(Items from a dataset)
• • • •
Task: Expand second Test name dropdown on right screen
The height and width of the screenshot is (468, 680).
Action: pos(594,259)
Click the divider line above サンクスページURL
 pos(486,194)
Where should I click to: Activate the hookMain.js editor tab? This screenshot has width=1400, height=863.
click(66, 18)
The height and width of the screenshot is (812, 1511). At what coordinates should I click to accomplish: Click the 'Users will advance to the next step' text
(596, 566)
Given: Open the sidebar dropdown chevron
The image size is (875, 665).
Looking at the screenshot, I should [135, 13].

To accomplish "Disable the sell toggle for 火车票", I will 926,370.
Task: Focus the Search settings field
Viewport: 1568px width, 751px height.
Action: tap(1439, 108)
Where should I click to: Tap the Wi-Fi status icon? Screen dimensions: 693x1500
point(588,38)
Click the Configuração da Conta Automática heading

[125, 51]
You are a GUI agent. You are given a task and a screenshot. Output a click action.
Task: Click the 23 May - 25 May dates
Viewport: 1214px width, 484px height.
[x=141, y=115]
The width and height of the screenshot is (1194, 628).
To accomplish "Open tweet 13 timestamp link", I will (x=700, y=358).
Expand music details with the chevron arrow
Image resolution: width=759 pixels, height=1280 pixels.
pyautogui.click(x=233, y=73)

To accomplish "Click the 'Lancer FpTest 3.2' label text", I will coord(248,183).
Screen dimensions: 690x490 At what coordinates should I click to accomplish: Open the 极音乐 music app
• • • •
Exercise aim>
Return every entry exactly; no line may be missing.

Result>
Task: Expand second Test name dropdown on right screen
The height and width of the screenshot is (468, 680).
Action: pos(594,259)
Click the divider line above サンクスページURL
 pos(486,194)
Where should I click to: Activate the hookMain.js editor tab? This screenshot has width=1400, height=863.
click(66, 18)
The height and width of the screenshot is (812, 1511). At what coordinates should I click to accomplish: Click the 'Users will advance to the next step' text
(596, 566)
Given: Open the sidebar dropdown chevron
The image size is (875, 665).
Looking at the screenshot, I should [135, 13].

To accomplish "Disable the sell toggle for 火车票", I will 926,370.
Task: Focus the Search settings field
Viewport: 1568px width, 751px height.
Action: tap(1439, 108)
Where should I click to: Tap the Wi-Fi status icon? Screen dimensions: 693x1500
point(588,38)
Click the Configuração da Conta Automática heading

[125, 51]
You are a GUI agent. You are given a task and a screenshot. Output a click action.
Task: Click the 23 May - 25 May dates
Viewport: 1214px width, 484px height.
[x=141, y=115]
The width and height of the screenshot is (1194, 628).
To accomplish "Open tweet 13 timestamp link", I will (x=700, y=358).
Expand music details with the chevron arrow
Image resolution: width=759 pixels, height=1280 pixels.
pyautogui.click(x=233, y=73)

To accomplish "Click the 'Lancer FpTest 3.2' label text", I will coord(248,183).
Screen dimensions: 690x490 At what coordinates should I click to accomplish: Open the 极音乐 music app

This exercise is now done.